消失!

伝統的に赤毛の血筋が多いという奇妙な街である高塔市は、凶悪な犯罪が多いことでも有名であった。その高塔市で美しい赤毛の持主ばかりを襲う事件が連続して起きた。
最初に襲われたのは30代の主婦で、土曜の朝買物に行く途中、人気のない路地で突き飛ばされたうえ後頭部を一撃されて、財布とネックレスを奪われた。
次に襲われたのは学校帰りの中学生で、公園で覆面の男に突然抱きすくめられて公衆便所に連れ込まれ、中学生が騒ぐと首を絞めて便所の窓から逃走した。
最初の事件の主婦は全治4ヶ月の重傷、中学生は昏睡状態が一週間続いた後で、奇跡的に息を吹き返した。だが、その次の事件でついに命は失われた。

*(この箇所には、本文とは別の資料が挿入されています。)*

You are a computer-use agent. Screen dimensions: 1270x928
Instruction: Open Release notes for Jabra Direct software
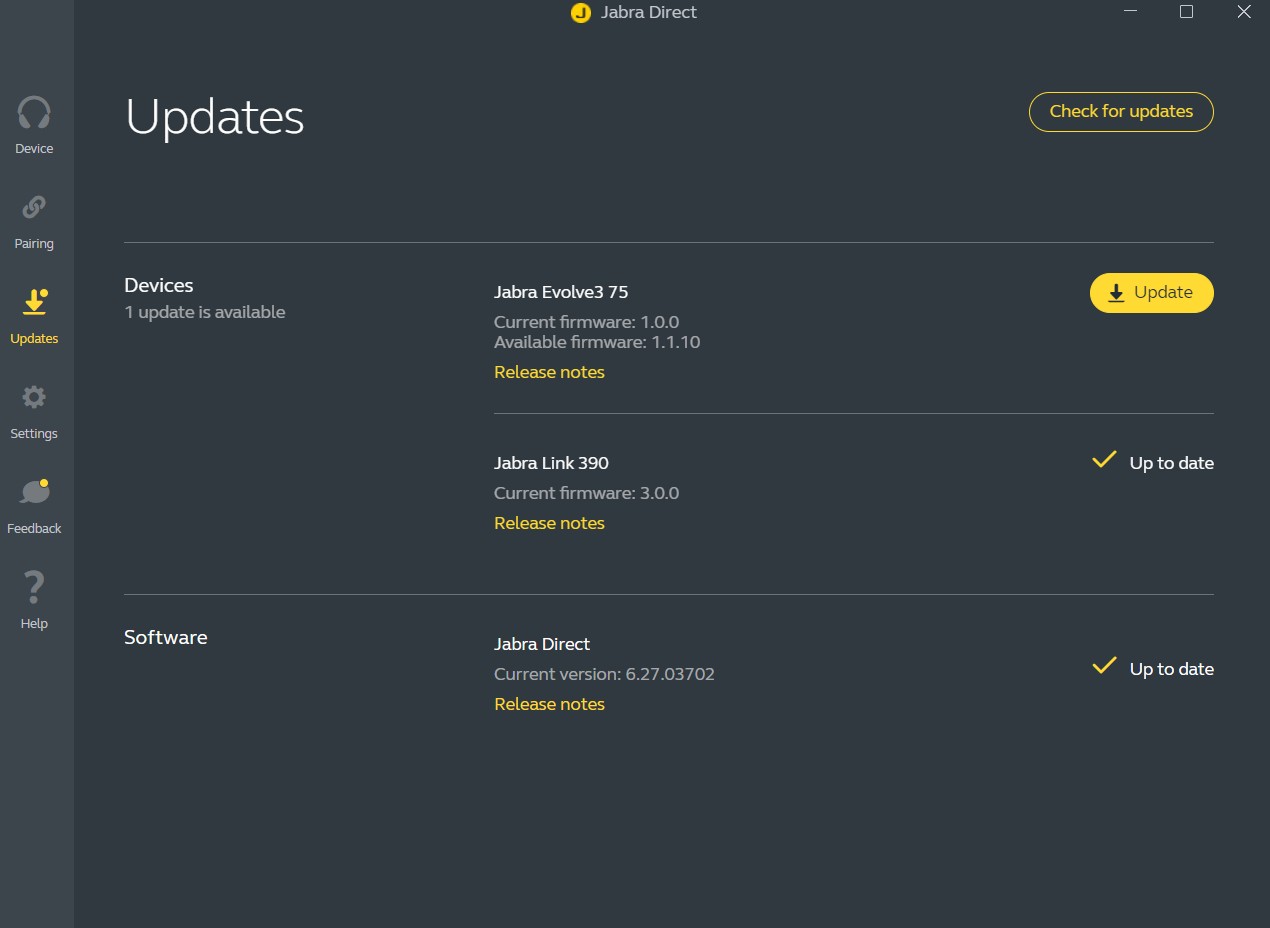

三番目の事件が起きたのは4階建ての雑居ビルの3階だった。各階2部屋づつあるこのビルの3階は、何故か2室とも空き室だった。そのためビルのオーナーの好意でZERO‐ZEROというバンドが10日に一度練習場所として1室を借りていた。
その練習場所にごく最近遊びに来るようになったマリーが殺されたのだ。マリーは見事な赤毛であったが、練習場所ではない方の部屋で金槌で頭を殴られて死んだ。
ところがこの部屋のドアは、マリーが入ってから常時誰かの監視下にあり、他に唯一の出入口である窓は内側から錠が掛っていた。空き室であるために部屋の中には何もなく、マリーを殺した人物が隠れる場所もない。

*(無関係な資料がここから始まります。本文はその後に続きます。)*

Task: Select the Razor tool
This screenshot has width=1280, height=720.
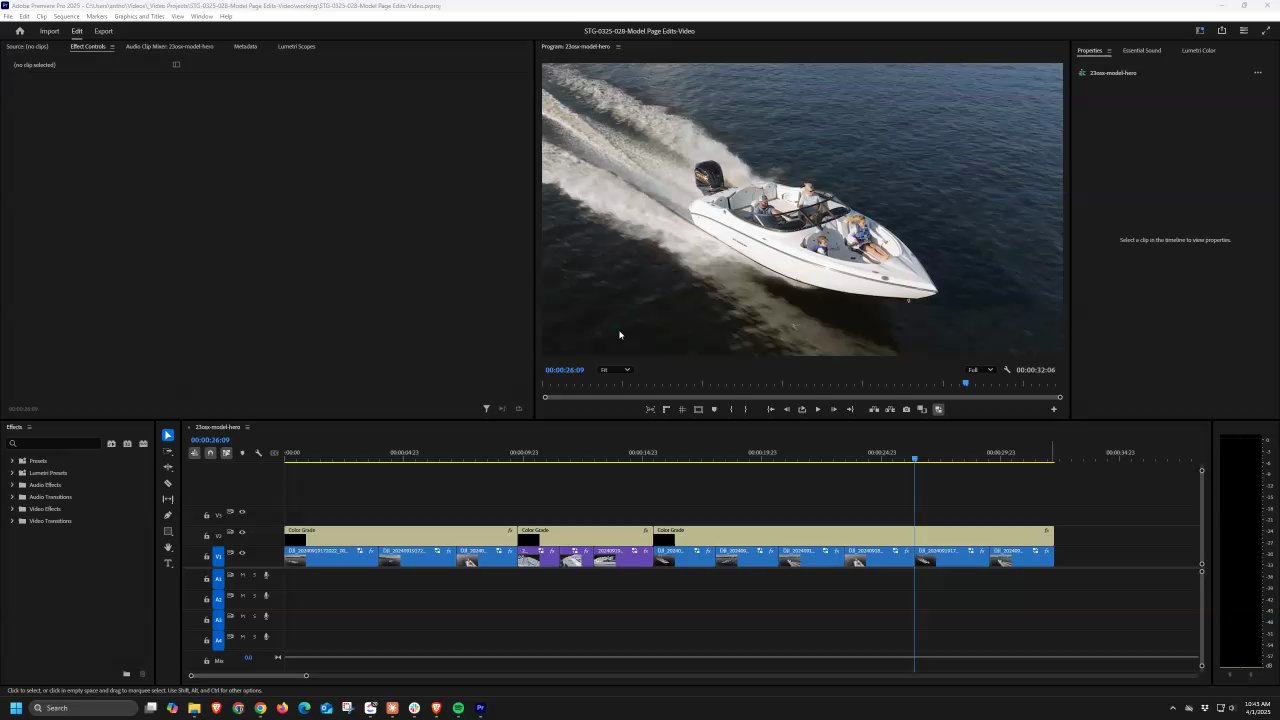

マリーの死体は、いつも同じ時間に遊びに来るマリーが来ないことを不審に思ったバンドのメンバーが、空き室のドアを開いて発見した。
それを見たメンバーの一人ユカが気絶して床で頭を打ち救急車で運ばれる騒ぎになった。ユカを救急車に乗せたあと、再びメンバーが部屋に戻ると今度はマリーの死体が消えていた。犯人と死体のダブル消失事件が起きたのだ。

マリーの事件に続いて起きたのは祐二殺し。夕方になっても帰ってこない祐二を捜して街中を歩いていた同道堂裕子は、夕暮れの空地から飛び出してきた黒ずくめの男に驚いた。
ふと男が出てきた空地を見ると、そこには祐二が死体となって横たわっているではないか。愕然とした裕子だったが我に返ると、逃げる黒ずくめの男を猛然と追い始めた。最愛の祐二を殺した男を絶対に許せなかったのだ。
もの凄い形相で追ってくる裕子から黒ずくめの男は必死で逃げ、小学校の裏の路地に入った。ところがその路地は学校の通用門と駐車場で行き止まりだった。
裕子は男を追い詰めたはずだったが、その路地を入ってみると男の姿は消えていた。学校の塀は高くよじ登れないし、通用門は南京錠がついていて開扉不能、駐車場には車が一台しかなくその中にもいなった。
狐につままれたような裕子は仕方なく祐二の死体のある空地に戻ったが、そこには祐二の死体もなかった。またしても犯人も死体も消えたのだった。